# Exercise goal
While you copy the lines below, skip the pictures and keep the rest exact.

# Data under study
#####

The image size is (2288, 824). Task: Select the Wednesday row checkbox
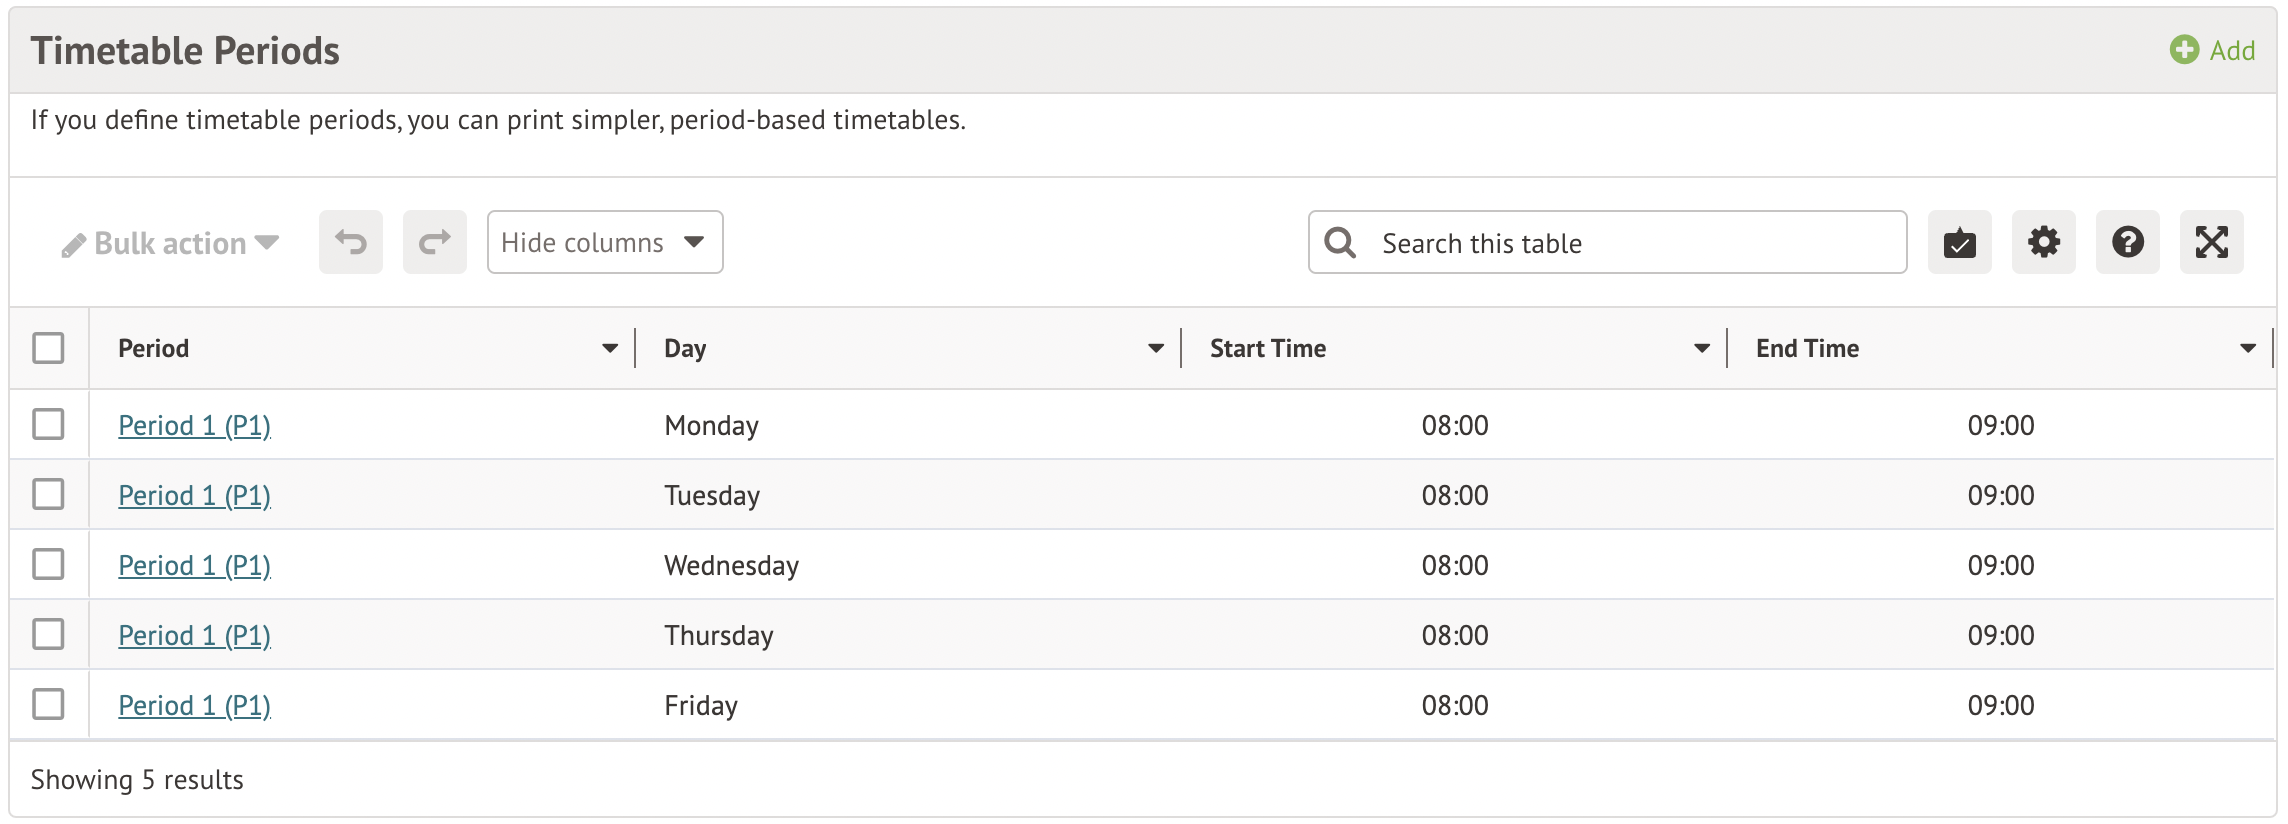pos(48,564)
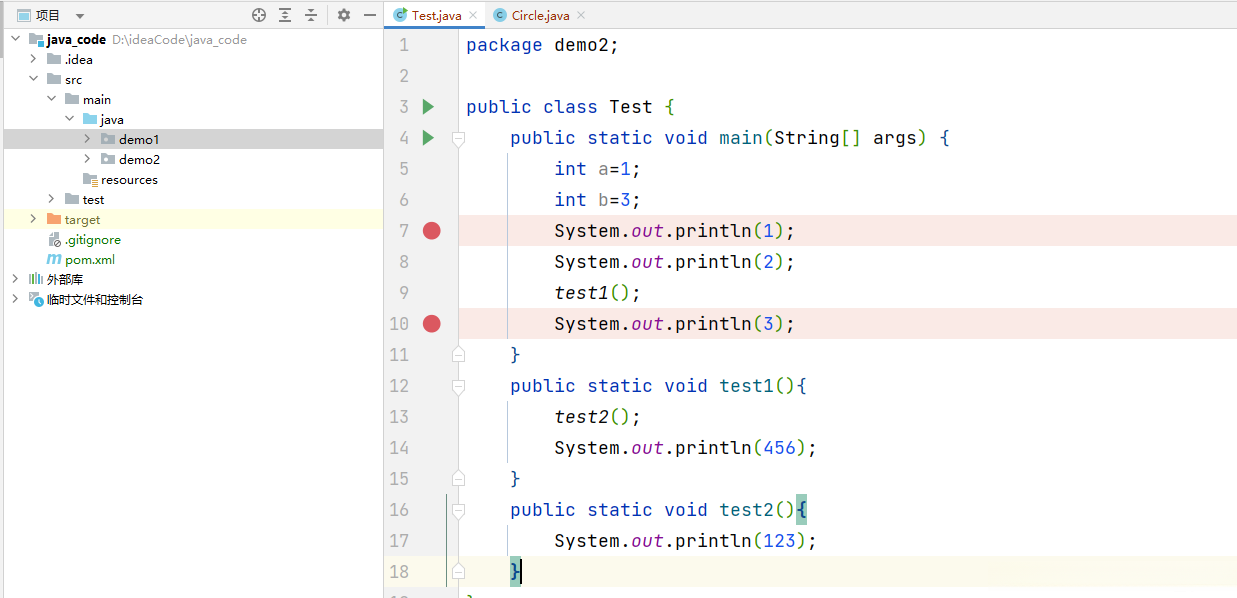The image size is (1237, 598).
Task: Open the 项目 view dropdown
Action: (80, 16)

#####

# Answer box
The image size is (2288, 824). Task: Select the Wednesday row checkbox
pos(48,564)
The image size is (1237, 598).
Task: Open the 项目 view dropdown
Action: (80, 16)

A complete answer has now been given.